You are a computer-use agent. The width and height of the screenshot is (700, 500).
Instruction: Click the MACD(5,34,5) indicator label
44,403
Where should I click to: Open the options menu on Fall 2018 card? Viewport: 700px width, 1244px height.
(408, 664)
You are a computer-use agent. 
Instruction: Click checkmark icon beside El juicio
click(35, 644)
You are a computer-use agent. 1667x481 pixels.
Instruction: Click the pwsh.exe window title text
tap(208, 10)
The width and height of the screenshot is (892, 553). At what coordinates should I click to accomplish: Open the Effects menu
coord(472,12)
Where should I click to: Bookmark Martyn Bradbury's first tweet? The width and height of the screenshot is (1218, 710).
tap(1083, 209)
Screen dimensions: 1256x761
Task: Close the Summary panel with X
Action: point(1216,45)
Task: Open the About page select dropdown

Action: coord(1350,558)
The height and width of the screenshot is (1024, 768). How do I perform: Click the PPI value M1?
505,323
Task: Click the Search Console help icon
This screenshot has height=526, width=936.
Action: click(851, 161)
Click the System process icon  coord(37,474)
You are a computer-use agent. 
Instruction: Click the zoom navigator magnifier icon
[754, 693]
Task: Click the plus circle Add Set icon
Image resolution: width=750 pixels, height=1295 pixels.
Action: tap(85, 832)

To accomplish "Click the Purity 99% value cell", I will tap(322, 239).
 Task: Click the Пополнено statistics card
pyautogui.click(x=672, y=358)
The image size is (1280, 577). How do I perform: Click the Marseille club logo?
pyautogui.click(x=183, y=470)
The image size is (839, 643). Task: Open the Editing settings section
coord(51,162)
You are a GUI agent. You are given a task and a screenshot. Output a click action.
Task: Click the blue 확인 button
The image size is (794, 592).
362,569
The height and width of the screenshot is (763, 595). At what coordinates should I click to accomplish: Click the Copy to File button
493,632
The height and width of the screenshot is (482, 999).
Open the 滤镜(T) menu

- **Exercise goal**: Taking the line that contains "Image resolution: width=750" as the first and the last line of the material as the final one, transcribe that span exactly and include nothing else.

- **Result for this exercise**:
Image resolution: width=750 pixels, height=1295 pixels.
Action: tap(85, 832)

To accomplish "Click the Purity 99% value cell", I will tap(322, 239).
 Task: Click the Пополнено statistics card
pyautogui.click(x=672, y=358)
The image size is (1280, 577). How do I perform: Click the Marseille club logo?
pyautogui.click(x=183, y=470)
The image size is (839, 643). Task: Open the Editing settings section
coord(51,162)
You are a GUI agent. You are given a task and a screenshot. Output a click action.
Task: Click the blue 확인 button
The image size is (794, 592).
362,569
The height and width of the screenshot is (763, 595). At what coordinates should I click to accomplish: Click the Copy to File button
493,632
The height and width of the screenshot is (482, 999).
Open the 滤镜(T) menu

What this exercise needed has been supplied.